● **Problem to solve**:
Which lines run from the one containing "Where should I click to: Click" to the end of the entries? Copy them exactly, both ends included, and give nothing else.

··· Given records

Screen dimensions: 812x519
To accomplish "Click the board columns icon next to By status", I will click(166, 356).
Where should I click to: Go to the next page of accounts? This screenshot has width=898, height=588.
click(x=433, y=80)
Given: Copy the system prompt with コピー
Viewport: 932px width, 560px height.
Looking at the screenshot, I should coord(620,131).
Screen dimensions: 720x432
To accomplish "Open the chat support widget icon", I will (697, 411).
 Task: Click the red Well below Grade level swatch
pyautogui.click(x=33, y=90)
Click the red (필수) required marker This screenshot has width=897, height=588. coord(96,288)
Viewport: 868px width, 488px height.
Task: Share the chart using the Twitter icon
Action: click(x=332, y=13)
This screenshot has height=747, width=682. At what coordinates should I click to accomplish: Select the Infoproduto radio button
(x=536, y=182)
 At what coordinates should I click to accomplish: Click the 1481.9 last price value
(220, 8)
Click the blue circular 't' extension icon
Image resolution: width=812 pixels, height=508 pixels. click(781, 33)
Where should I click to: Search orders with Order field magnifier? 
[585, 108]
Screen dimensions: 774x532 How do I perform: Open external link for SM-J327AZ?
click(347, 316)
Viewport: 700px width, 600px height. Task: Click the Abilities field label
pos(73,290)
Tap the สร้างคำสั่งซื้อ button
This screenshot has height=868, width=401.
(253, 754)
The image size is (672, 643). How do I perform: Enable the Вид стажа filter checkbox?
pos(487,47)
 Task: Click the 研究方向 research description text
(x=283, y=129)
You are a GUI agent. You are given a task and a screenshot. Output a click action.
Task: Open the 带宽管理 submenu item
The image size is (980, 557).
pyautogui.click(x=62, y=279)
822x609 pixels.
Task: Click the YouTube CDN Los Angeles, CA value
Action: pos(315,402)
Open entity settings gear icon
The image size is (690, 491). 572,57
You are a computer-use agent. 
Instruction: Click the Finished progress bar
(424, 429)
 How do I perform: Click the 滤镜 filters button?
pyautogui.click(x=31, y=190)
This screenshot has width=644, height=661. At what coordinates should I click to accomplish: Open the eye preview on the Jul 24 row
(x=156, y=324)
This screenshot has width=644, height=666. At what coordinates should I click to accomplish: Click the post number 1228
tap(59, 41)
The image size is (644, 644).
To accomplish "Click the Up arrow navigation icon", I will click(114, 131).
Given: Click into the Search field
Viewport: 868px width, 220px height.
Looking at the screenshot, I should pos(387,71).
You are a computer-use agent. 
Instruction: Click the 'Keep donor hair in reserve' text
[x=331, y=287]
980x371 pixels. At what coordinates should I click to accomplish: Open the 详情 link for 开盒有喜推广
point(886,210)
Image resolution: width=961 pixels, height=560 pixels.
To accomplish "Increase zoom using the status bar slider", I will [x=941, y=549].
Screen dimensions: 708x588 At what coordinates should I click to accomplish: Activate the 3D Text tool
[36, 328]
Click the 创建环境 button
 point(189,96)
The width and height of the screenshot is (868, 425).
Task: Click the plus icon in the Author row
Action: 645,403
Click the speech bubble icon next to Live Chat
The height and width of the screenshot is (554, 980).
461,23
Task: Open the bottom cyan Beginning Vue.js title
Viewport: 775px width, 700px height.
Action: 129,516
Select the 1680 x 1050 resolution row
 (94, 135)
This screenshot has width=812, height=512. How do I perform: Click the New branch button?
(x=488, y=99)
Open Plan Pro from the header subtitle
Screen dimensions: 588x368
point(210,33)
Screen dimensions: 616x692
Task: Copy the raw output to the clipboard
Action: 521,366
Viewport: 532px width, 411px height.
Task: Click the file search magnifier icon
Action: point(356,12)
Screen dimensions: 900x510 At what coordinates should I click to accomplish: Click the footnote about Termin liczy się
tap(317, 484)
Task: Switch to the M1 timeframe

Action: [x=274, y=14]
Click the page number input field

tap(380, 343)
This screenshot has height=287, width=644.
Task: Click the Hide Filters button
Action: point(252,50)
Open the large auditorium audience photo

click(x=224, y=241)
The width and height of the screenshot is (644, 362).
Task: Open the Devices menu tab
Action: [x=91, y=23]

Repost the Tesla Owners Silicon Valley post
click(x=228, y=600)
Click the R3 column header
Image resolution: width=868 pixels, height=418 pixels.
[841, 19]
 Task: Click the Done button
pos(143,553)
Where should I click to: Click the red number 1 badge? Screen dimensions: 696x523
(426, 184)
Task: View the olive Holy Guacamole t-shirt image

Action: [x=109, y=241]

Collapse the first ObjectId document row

······

● **Response**:
Where should I click to: Click the red number 1 badge? Screen dimensions: 696x523
(426, 184)
Task: View the olive Holy Guacamole t-shirt image

Action: [x=109, y=241]

Collapse the first ObjectId document row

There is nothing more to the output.